Rewrite the listing below, replacing "Identify the location of" with "Give the position of" wherever it occurs and leaving everything else as it is.

DATASET below:

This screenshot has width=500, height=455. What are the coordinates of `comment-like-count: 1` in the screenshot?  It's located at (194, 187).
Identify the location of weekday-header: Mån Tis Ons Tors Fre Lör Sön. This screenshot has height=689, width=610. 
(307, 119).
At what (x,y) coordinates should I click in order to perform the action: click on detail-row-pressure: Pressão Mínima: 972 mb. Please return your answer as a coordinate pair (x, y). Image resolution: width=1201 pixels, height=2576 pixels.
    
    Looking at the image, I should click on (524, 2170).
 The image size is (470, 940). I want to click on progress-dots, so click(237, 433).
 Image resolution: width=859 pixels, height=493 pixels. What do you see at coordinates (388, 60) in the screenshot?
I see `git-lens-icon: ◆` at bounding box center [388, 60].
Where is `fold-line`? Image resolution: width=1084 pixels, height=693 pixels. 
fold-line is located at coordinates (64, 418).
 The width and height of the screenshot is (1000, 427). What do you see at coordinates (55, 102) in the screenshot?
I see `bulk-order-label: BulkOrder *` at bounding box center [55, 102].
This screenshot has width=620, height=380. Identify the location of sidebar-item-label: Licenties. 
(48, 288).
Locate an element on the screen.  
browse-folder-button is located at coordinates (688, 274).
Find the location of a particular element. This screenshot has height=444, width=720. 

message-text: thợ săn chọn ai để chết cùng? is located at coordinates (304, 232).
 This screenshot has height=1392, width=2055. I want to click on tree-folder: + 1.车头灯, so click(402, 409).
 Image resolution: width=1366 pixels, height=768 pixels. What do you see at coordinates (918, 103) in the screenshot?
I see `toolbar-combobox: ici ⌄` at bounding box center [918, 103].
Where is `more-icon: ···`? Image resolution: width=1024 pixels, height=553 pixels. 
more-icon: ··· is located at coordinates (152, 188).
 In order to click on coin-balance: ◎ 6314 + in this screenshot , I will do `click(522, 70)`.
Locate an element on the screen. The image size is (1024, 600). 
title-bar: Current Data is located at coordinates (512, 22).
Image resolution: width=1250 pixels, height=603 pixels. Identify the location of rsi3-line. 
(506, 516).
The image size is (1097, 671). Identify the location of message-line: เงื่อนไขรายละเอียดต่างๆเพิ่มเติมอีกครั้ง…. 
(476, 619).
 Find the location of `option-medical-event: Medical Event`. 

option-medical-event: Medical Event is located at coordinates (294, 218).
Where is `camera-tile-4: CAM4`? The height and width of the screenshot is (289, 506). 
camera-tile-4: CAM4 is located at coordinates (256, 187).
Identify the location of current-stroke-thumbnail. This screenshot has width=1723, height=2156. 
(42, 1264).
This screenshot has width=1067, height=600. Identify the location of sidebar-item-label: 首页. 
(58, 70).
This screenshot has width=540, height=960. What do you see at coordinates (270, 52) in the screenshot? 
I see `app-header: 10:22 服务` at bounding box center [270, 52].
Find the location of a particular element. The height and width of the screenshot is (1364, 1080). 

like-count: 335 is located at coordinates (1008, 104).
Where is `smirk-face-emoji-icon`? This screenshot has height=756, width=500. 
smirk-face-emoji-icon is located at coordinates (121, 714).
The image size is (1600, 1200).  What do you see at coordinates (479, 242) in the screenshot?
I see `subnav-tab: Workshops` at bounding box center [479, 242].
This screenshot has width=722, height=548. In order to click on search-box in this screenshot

End of DATASET.

◆ **TASK RESULT**:
This screenshot has width=500, height=455. What are the coordinates of `comment-like-count: 1` in the screenshot?  It's located at (194, 187).
Give the position of weekday-header: Mån Tis Ons Tors Fre Lör Sön. This screenshot has height=689, width=610. 
(307, 119).
At what (x,y) coordinates should I click in order to perform the action: click on detail-row-pressure: Pressão Mínima: 972 mb. Please return your answer as a coordinate pair (x, y). Image resolution: width=1201 pixels, height=2576 pixels.
    
    Looking at the image, I should click on (524, 2170).
 The image size is (470, 940). I want to click on progress-dots, so click(237, 433).
 Image resolution: width=859 pixels, height=493 pixels. What do you see at coordinates (388, 60) in the screenshot?
I see `git-lens-icon: ◆` at bounding box center [388, 60].
Where is `fold-line`? Image resolution: width=1084 pixels, height=693 pixels. 
fold-line is located at coordinates (64, 418).
 The width and height of the screenshot is (1000, 427). What do you see at coordinates (55, 102) in the screenshot?
I see `bulk-order-label: BulkOrder *` at bounding box center [55, 102].
This screenshot has width=620, height=380. Give the position of sidebar-item-label: Licenties. 
(48, 288).
Locate an element on the screen.  
browse-folder-button is located at coordinates (688, 274).
Find the location of a particular element. This screenshot has height=444, width=720. 

message-text: thợ săn chọn ai để chết cùng? is located at coordinates (304, 232).
 This screenshot has height=1392, width=2055. I want to click on tree-folder: + 1.车头灯, so click(402, 409).
 Image resolution: width=1366 pixels, height=768 pixels. What do you see at coordinates (918, 103) in the screenshot?
I see `toolbar-combobox: ici ⌄` at bounding box center [918, 103].
Where is `more-icon: ···`? Image resolution: width=1024 pixels, height=553 pixels. 
more-icon: ··· is located at coordinates (152, 188).
 In order to click on coin-balance: ◎ 6314 + in this screenshot , I will do `click(522, 70)`.
Locate an element on the screen. The image size is (1024, 600). 
title-bar: Current Data is located at coordinates (512, 22).
Image resolution: width=1250 pixels, height=603 pixels. Give the position of rsi3-line. 
(506, 516).
The image size is (1097, 671). Give the position of message-line: เงื่อนไขรายละเอียดต่างๆเพิ่มเติมอีกครั้ง…. 
(476, 619).
 Find the location of `option-medical-event: Medical Event`. 

option-medical-event: Medical Event is located at coordinates (294, 218).
Where is `camera-tile-4: CAM4`? The height and width of the screenshot is (289, 506). 
camera-tile-4: CAM4 is located at coordinates (256, 187).
Give the position of current-stroke-thumbnail. This screenshot has width=1723, height=2156. 
(42, 1264).
This screenshot has width=1067, height=600. Give the position of sidebar-item-label: 首页. 
(58, 70).
This screenshot has width=540, height=960. What do you see at coordinates (270, 52) in the screenshot? 
I see `app-header: 10:22 服务` at bounding box center [270, 52].
Find the location of a particular element. The height and width of the screenshot is (1364, 1080). 

like-count: 335 is located at coordinates (1008, 104).
Where is `smirk-face-emoji-icon`? This screenshot has height=756, width=500. 
smirk-face-emoji-icon is located at coordinates (121, 714).
The image size is (1600, 1200).  What do you see at coordinates (479, 242) in the screenshot?
I see `subnav-tab: Workshops` at bounding box center [479, 242].
This screenshot has width=722, height=548. In order to click on search-box in this screenshot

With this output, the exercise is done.